SULAWESI Utara memiliki Saguer sebagai minuman tradisional.
Saguer merupakan bahan baku pembuatan Cap Tikus yang lebih beken disebut minuman khas Sulut.
Saat ini seiring perkembangan zaman, Saguer mulai dilupakan generasi muda. Hanya dikampung tertentu masih melanjutkan tradisi mengonsumsi Saguer baik dihari-hari tertentu maupun dalam perayaan hari raya keagamaan.
Saguer kurang dikenal seiring melekatnya Cap Tikus sebagai minuman khas Sulut yang telah dikenal dunia.

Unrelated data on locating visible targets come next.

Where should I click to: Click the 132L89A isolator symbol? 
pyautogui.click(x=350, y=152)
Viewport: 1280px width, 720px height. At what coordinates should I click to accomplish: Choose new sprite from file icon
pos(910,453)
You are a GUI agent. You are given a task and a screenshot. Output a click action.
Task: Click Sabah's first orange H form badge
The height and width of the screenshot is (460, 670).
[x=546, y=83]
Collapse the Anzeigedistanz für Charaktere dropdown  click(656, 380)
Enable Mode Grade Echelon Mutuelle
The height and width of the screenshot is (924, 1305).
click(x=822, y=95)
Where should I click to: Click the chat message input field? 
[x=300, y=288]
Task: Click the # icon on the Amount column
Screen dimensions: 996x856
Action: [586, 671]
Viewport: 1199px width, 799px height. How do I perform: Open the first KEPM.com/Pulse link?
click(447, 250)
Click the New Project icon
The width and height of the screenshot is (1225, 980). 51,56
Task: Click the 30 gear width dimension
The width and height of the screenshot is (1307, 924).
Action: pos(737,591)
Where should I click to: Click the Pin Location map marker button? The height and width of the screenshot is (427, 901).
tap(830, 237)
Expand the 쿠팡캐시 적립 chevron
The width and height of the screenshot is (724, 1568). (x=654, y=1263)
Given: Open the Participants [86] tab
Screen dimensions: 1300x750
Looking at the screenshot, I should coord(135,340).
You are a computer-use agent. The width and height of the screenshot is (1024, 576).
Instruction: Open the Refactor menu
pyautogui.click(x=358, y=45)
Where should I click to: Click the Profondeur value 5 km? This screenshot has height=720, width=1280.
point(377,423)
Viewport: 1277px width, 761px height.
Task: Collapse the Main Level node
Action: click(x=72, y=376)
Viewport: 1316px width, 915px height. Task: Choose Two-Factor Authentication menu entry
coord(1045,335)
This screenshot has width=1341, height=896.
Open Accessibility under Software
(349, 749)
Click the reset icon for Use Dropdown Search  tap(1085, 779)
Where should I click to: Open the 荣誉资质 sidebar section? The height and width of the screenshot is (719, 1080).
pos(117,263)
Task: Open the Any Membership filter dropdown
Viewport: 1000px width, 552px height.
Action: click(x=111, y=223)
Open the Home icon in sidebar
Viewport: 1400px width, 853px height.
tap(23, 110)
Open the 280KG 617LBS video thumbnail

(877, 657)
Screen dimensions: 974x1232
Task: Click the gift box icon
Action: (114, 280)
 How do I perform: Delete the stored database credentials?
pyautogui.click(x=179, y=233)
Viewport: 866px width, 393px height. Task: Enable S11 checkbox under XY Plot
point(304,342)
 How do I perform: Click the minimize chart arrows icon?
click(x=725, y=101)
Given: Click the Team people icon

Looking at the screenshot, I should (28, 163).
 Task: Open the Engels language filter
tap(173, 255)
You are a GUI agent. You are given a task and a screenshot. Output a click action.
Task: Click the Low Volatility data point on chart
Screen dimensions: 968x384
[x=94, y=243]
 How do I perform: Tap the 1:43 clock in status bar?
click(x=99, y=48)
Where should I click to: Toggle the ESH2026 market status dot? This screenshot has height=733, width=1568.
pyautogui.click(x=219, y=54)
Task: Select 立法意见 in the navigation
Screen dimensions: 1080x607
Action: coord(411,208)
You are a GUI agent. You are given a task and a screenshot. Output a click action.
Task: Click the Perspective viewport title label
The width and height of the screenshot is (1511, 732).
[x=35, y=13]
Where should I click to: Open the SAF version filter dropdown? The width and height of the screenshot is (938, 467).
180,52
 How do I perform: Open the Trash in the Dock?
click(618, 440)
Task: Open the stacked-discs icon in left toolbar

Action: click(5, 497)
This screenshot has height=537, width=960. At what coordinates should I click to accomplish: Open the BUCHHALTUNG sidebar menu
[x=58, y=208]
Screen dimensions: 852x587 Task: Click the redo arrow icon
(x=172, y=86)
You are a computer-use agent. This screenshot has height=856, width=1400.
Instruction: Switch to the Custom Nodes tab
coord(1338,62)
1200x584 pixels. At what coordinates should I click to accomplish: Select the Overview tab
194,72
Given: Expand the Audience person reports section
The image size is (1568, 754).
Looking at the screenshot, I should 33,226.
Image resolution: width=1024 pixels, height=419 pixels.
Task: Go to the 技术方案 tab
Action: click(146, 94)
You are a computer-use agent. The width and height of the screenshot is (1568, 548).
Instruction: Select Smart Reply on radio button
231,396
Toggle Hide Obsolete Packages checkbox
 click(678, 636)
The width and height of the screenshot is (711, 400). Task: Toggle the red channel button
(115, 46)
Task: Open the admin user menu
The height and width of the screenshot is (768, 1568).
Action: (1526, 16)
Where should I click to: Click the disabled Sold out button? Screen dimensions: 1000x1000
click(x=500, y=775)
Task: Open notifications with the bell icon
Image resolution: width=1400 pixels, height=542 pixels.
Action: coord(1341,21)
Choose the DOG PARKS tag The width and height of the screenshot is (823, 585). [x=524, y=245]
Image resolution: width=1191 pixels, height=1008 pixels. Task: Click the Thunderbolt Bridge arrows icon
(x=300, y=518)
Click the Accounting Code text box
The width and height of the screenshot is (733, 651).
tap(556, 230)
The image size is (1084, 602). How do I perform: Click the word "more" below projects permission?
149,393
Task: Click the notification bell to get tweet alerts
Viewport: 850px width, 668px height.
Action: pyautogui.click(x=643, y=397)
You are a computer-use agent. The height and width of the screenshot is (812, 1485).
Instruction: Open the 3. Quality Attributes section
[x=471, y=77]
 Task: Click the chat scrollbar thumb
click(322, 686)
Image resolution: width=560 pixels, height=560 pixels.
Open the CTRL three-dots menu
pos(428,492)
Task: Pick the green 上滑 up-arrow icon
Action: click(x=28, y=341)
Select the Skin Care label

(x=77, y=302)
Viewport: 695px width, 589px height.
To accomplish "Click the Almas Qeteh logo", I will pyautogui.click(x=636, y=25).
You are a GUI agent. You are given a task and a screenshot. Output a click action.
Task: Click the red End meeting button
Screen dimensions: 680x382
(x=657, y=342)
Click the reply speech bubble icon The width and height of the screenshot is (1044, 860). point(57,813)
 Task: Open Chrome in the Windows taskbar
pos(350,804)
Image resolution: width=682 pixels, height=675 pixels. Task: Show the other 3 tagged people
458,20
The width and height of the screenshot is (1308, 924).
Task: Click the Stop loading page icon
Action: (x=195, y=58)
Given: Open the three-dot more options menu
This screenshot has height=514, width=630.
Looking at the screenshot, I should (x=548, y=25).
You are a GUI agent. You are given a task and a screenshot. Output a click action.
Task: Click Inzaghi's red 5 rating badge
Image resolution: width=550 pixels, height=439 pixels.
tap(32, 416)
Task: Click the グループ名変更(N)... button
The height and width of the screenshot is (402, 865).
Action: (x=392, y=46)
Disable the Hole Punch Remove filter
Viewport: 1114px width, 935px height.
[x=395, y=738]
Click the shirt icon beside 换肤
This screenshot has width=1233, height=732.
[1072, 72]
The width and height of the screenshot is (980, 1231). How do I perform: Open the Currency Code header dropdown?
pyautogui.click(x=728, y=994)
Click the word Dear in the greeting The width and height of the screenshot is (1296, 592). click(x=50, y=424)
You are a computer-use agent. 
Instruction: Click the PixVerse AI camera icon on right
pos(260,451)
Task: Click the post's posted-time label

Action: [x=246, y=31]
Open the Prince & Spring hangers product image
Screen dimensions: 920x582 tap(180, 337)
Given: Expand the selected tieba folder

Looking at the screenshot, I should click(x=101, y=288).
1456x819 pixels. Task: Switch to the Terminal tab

Saguer adalah minuman dengan kadar alkohol rendah yang berasal dari fermentasi air seho (Aren).
Dirangkum berbagai sumber, Saguer dari jaman dahulu dijadikan minuman tradisional masyarakat etnis.
Saguer dibuat dengan cara mencampurkan air nira segar dari pohon aren dengan air nira yang telah difermantasi ke dalam ruas bambu dengan ujung saringan berbentuk ijuk kelapa.
Makin bersih ijuknya, maka makin berkualitas airnya. Kemudian campuran itu dibiarkan beberapa waktu dan baru dinikmati.
Minuman ini pernah menempati kejayaannya pada masa perang Jawa di tahun 1829. Tampil dengan kadar alkohol lebih tinggi dengan nama Cap Tikus, minuman khas Minahasa ini dijual oleh para pedagang Tiongkok di Benteng Amsterdam, Manado.
Jessy Wenas, penulis buku “Sejarah dan Kebudayaan Minahasa”, dalam bukunya menuliskan Minahasa mengenal tiga dewa saguer atau dewa-dewa minuman alkohol, yakni: Makawiley, Kiri Waerong yang dihubungkan dengan pembuatan gula merah dari saguer yang dimasak, dan Parengkuan yang dihubungkan dengan air saguer.
Missionaris dan penulis belanda, N . Graafland dalam bukunya berjudul “De Minahasa“, ia menuliskan “Het is de drank der Empung en Kasuruan, een godendrank, die bijna voor heilig gehouden wordt, de saguwer” yang apabila diartikan ke dalam bahasa Indonesia “(itu adalah) minuman para Empung dan Kasuruan (leluhur dan dewa-dewa), minuman dewata, minuman yang hampir dianggap suci: saguer.”
Awalnya, ada hukum adat yang menyatakan bahwa saguer adalah minuman dewa dan leluhur, sehingga tak boleh diperdagangkan, namun pada abad ke-18 minuman ini boleh diperdagangkan sebagai tambahan penghasilan para petani.